TAREA INDICADA -
Continúa el fragmento sobre el exceso de información a partir de su última oración.

FRAGMENTO PROPORCIONADO -
========

Suelo llevar
las orejas bien abiertas porque nunca sé cuándo pueden caer dentro nociones e
ideas que me ayuden a explicar un poco mejor el mundo en el que vivo. Intento
hacer un buen filtrado de lo que me llega porque con la información, así en
bruto, puedes sufrir indigestiones e incluso envenenamientos. El gran mal de la
era en que vivimos, el del atragantamiento de datos a que nos ha llevado la
digitalización de nuestro entorno unido a la mercantilización del sistema
social desde el sistema económico, produce el mismo nivel de ignorancia que el
analfabetismo. Ambos se pueden evitar aprendiendo a leer; en este último caso,
aprendiendo bien las reglas lingüísticas, y en el primero, introduciendo los
criterios de la sana lógica.

========

CONJUNTO DE DATOS -
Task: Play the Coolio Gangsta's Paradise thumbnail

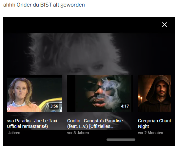Action: [100, 93]
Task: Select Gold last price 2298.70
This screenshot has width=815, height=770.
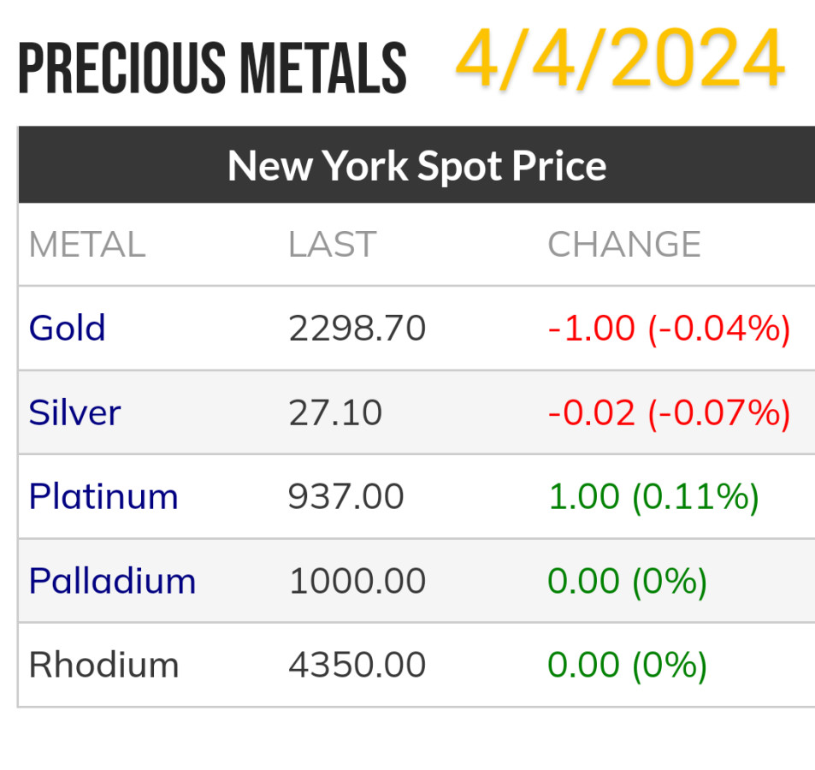Action: coord(357,329)
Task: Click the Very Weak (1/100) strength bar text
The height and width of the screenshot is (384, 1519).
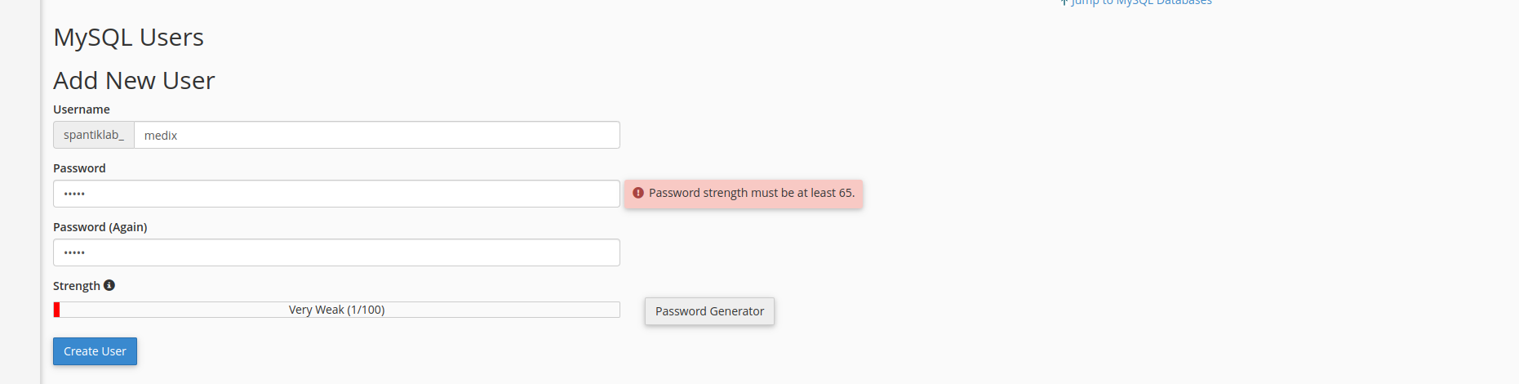Action: (x=336, y=310)
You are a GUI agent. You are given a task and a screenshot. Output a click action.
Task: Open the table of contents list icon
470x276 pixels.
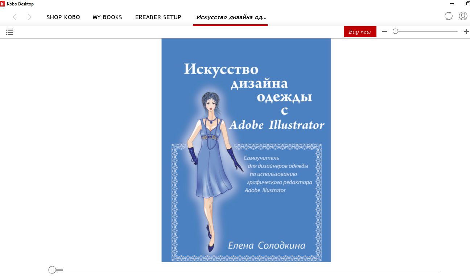pyautogui.click(x=9, y=32)
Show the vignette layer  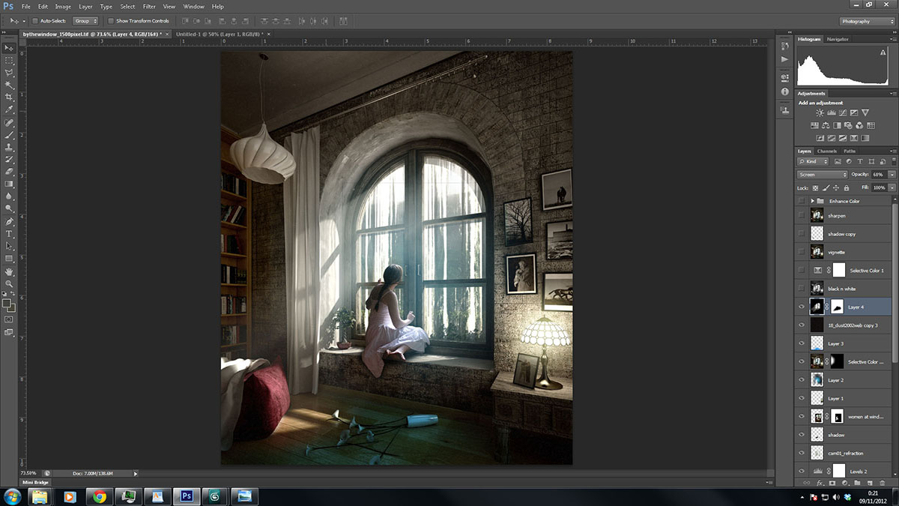point(802,252)
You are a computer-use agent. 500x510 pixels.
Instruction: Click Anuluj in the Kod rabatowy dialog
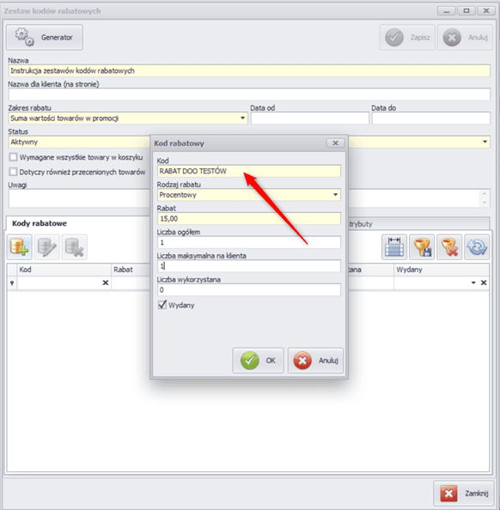tap(315, 361)
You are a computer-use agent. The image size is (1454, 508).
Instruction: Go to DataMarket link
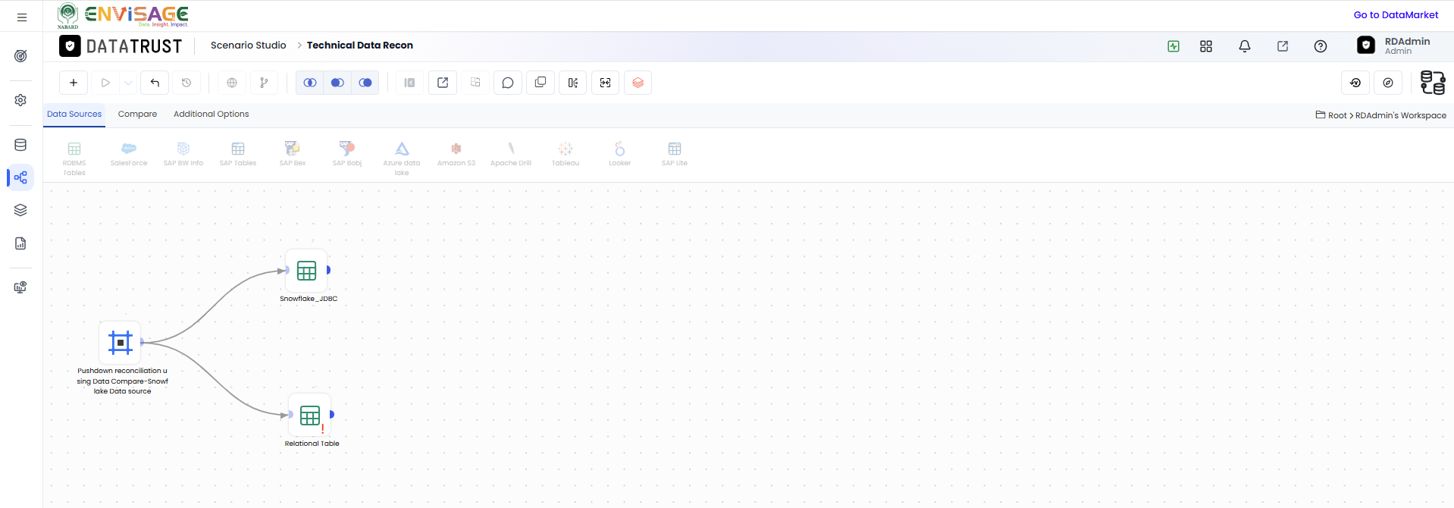point(1396,14)
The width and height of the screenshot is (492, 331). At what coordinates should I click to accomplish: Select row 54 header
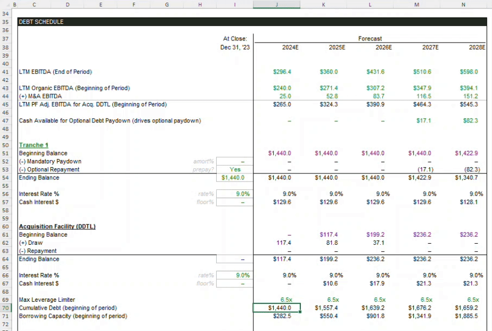click(5, 178)
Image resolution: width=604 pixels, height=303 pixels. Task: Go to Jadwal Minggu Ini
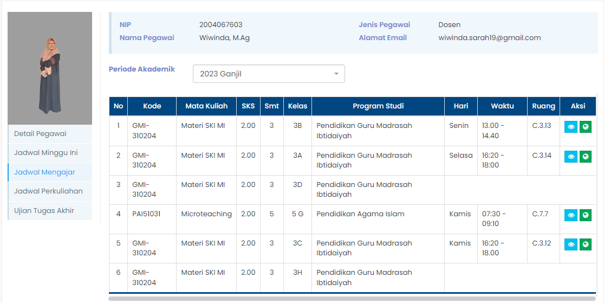(50, 153)
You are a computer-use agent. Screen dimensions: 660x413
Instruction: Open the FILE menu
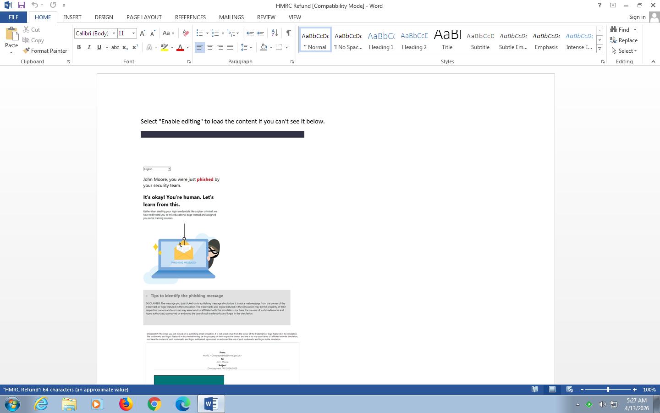[x=13, y=17]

========

RESULTADO -
Comentaba con
un buen amigo este mismo fin de semana que la llegada de Internet, las redes
sociales y el acceso a un volumen de información muy superior al que el ser
humano puede gestionar nos ha traído, lejos de aquella emancipación del
individuo frente a la manipulación interesada de los poderes fácticos, la esclavitud
de nuestra propia necesidad de información en la búsqueda una neurótica
seguridad. Todos tenemos clara la necesidad de buscar un cierto nivel de
objetividad y de no creer la verdad unívoca una sola fuente, pero en la
práctica esto no sólo ha traído beneficios. Si bien es cierto que ha servido
para ayudarnos a no asentir cerrilmente ante las afirmaciones de líderes de
dudosas intenciones, aumentando la independencia individual y el empoderamiento
personal, también corremos el riesgo de caer en la soledad y el enfrentar los obstáculos
con las únicas herramientas y capacidades propias, lejos de la ayuda del grupo
incondicional. La incondicionalidad, de hecho, se ve como un defecto propio de
personas necias. Hoy en día, por nuestra necesidad de cómoda seguridad,
buscamos la información que nos da la razón de forma positiva –y nos jaleamos
en los argumentos pueriles de tertulianos y columnistas de usar y tirar–, y de
forma negativa –e hiperreaccionamos como adictos a los que les quitan su dosis
de hiperseguridad–. La edad de la información se ha convertido para muchos en la
edad de la desinformación y la soledad, les ha llevado a ser individuos con la
mente incapaz de no saltar de un lado para otro, totalmente descentrada y
dirigida por otros; individuos que, en un afán por encontrar su propia
identidad, han construido fronteras inamovibles con el resto para evitar que
sus influencias puedan suponer un desprestigio a ojos de su propia autoestima y
su noción de identidad.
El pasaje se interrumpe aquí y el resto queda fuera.